The unavoidable factors that increase the risk of stroke include age, ethnicity, family history and medical history. Strokes are most common in people over the age of fifty-five, which is why stroke care can be considered an essential part of elderly care, just like dementia care.
People of African, Caribbean and South Asian descent are also more likely to experience a stroke. When a parent, grandparent or sibling has had a stroke, the risk of stroke increases. It also increases if you’ve experienced other conditions such as TIA, previous strokes, heart attacks, or an irregular heartbeat.
Other risks, such as high blood pressure and high cholesterol, can be reduced with a healthy diet and regular exercise, in addition to cutting back on smoking and alcohol use.
It’s also essential to take any necessary medication for high blood pressure, cholesterol, atrial fibrillation, diabetes, or previous strokes.
After stroke care
After stroke care can involve medication to destroy blood clots.
Other medicines can treat high cholesterol or high blood pressure, both of which are risk factors in the development of a stroke. In more severe cases, surgery may be required to remove a blood clot or reduce swelling in the brain.

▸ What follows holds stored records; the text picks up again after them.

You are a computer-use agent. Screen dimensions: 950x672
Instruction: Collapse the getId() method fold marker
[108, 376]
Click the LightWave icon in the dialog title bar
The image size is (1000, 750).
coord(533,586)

Strokes can have a significant long-term impact. Sometimes, a person who has experienced a stroke will need short-term care while they relearn basic skills such as speech and movement. Some people will eventually regain their full independence, while others may need home care for the rest of their lives.
If your elderly loved one has suffered a stroke, then the chances are high that they will want to return to their own home as quickly as possible.
However, depending on which part of the brain was affected, they may have distressing symptoms to cope with for some time following their stroke, such as loss of speech or movement. Therefore it can be hard to know how to care for a stroke patient at home.
No two strokes are the same, and so there’s no ‘one size fits all’ solution when it comes to recovery.
Someone who has suffered a stroke is likely to have complex needs once they return home, which may be beyond the scope of family members. For example, your loved one may struggle with mobility and independence.
They may need help with sitting up, getting dressed, bathing, toileting and other aspects of personal grooming and hygiene. They may not be able to make themselves understood if their speech has been affected, and they may become easily confused.
How Elder can help
Whether a long-term or short-term care plan is needed, Elder can help provide post stroke care for the elderly at home.
For short-term care needs – your loved one may be entitled to intermediate care, provided by the NHS or convalescent care whilst they recover. Be vocal about your desire for live-in care, if that’s your preference.
In the long-term, a dedicated live-in carer could be an ideal solution. The carer will be knowledgeable in all aspects of post-stroke care and can support the recovery and rehabilitation teams.
Live-in care takes the pressure of care away from family members who may not have the knowledge and skills needed to provide round-the-clock support.
The carer can liaise with other therapists involved in your loved one’s treatment, such as physiotherapists and language therapists, ensuring that daily exercises are carried out and prompting them to take medications as prescribed.